Each normal army adds a force of 2 while cavalry and Romans add a force of 3. Leaders add one to the force of each army.
It takes a force of 6 to kill a normal army and 12 to kill "hard" opponents, i.e., cavalry, Romans or defenders in difficult terrain.
If you don't have enough force to kill an opposing army or if you have left-over force points after killing one or more opponents, you roll a dice against the remaining points to see if you kill one (more) opponent: If you target a normal army, you roll a d6 and kill if this is less than or equal to your remaining force. If you target a hard opponent, you roll a d12 instead.
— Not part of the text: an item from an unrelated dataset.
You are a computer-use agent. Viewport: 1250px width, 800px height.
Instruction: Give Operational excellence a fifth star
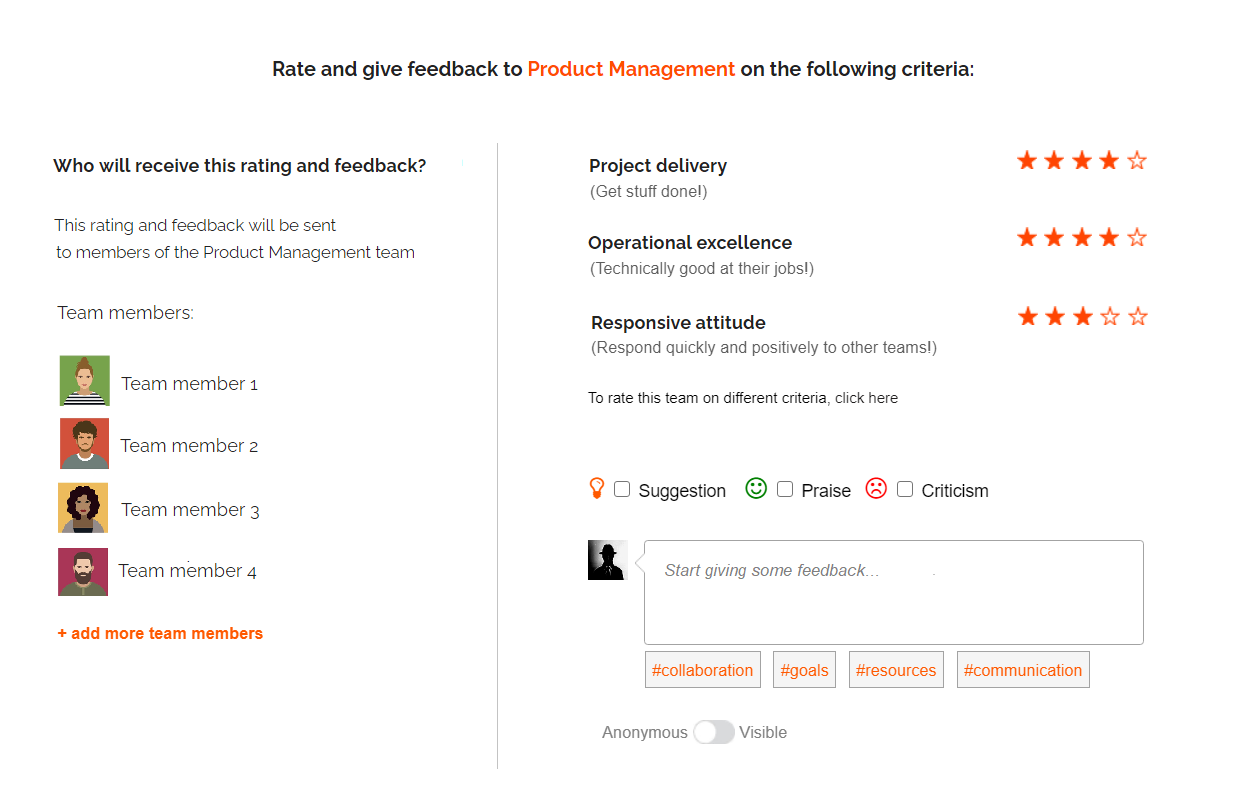[1137, 237]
Example: Four normal armies are up against a cavalry and a normal army. The four normal armies have a total of 8 force points. They can kill the normal opposing army and have two remaining points against the cavalry, so they roll a d12 and hope for 1 or 2. Alternatively, they can target the cavalry first and roll a d12 and kill it on 1-8. They must choose before rolling the die. The mixed force has a total of 5 force points, so they roll a d6 and kill an opponent if this is 1-5.
How does this fare against the criteria?
- For forces of more than one army, the degree of chance is reduced. If there are no left-over force points, there is no chance element at all.
- If you have sufficient points to kill an opponent, you will do so.
- You don't reduce your own losses with a larger force.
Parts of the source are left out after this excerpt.